Tarefas:
**1)** No trecho sobre corrida, que livro foi indicado pelos amigos no primeiro ano de corrida?
**2)** Retome o trecho sobre corrida e gordofobia a partir da última frase apresentada.

No meu primeiro ano de corrida, meus amigos me indicaram o livro de memórias best-seller de Haruki Murakami, Do que eu falo quando falo de corrida. Entre muitas coisas, o autor escreve sobre suas inúmeras linhas de partida, e as corridas boas e ruins que moldaram períodos de sua vida.
Não gostei de várias partes desse livro. Como escritora, tenho minhas opiniões, mas, como ser humano, também sou repleta de sensibilidades válidas e justificadas. Tive que pausar a leitura sempre que me deparava com incontáveis (e sorrateiros) episódios de gordofobia em sua prosa generosa.
Não faltam motivos para uma pessoa correr pela primeira vez, mas, não raro, essa decisão é encarada como uma punição e, com muita frequência, relacionada ao peso corporal e à imagem de quem escolhe correr. Esse é um dos aspectos mais tóxicos de um esporte capaz de injetar alegria nas vidas de pessoas privilegiadas o suficiente para praticá-lo. Na minha jornada em direção à honestidade, tenho trabalhado com intenção rumo a uma linguagem que celebre meu corpo em todas as suas formas, para desfazer os impactos que a sociedade perpetuou na minha autoimagem.

Listagem:
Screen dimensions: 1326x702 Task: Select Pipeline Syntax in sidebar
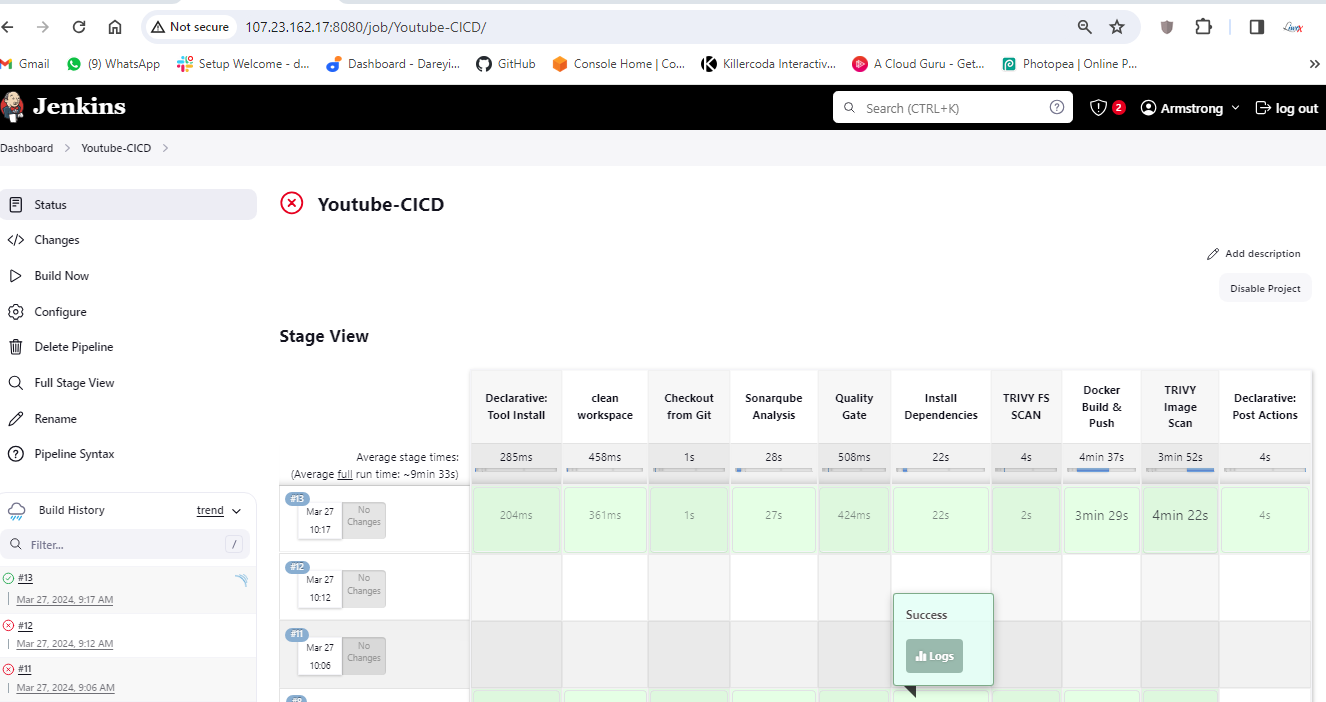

* * *

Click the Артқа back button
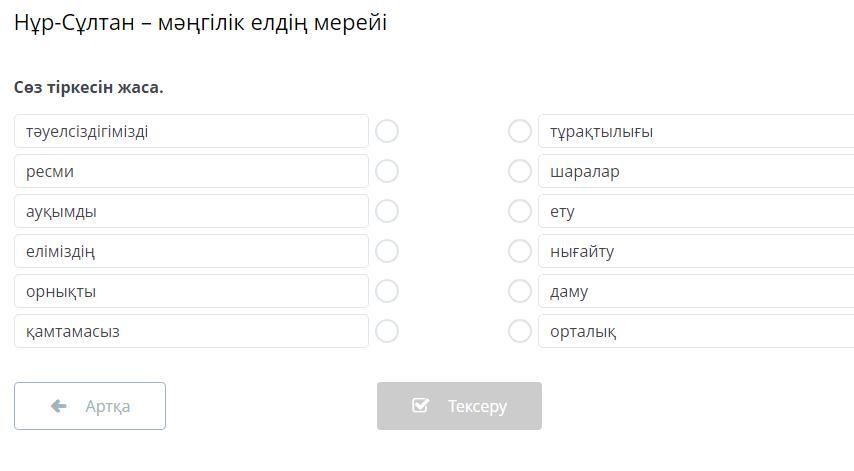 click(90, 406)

Respostas:
**1)** Do que eu falo quando falo de corrida, o livro de memórias de Haruki Murakami.

**2)**
Lá pelo meio do livro, Murakami sofre uma lesão durante a ultramaratona do Lago Saroma, uma prova de 100 quilômetros realizada na costa nordeste de Hokkaido, no Japão. Suas pernas começam a falhar entre um checkpoint e outro e, afim de completar a corrida, ele se força a habitar um “lugar inorgânico” em sua mente. Para continuar apesar da dor aos 75 quilômetros de prova, ele começa a repetir para si mesmo: “Eu não sou humano. Eu sou uma máquina. Eu não preciso sentir nada. Apenas seguir em frente”. O autor percorreu os 25 quilômetros finais entoando esse mantra mecânico e completou a maratona.
Um fato infeliz: correr pode causar dor no corpo. Correr de forma consistente, mesmo quando feito com cautela, pode causar qualquer combinação de dor nas articulações, nos músculos, nos tendões e nos ossos. Correr é conhecer a dor. É também conhecer as lesões e a esperança, a humildade e seus próprios limites.
E assim seguimos, contando degraus, suando em bicas. Sabemos que a saúde geral do nosso corpo é uma prioridade, porque todo corredor e corredora sabem (ou aprendem) que as únicas “corridas ruins” são aquelas em que você não consegue correr de jeito nenhum.
Nas semanas após a maratona, Murakami enfrentou o que muitos chamam de “depressão do corredor”. Sua alegria pelo esporte diminuiu, e sua capacidade de continuar como antes mudou. Um homem que corria com tanta consistência teve que retornar ao básico e aparentemente recomeçar do zero.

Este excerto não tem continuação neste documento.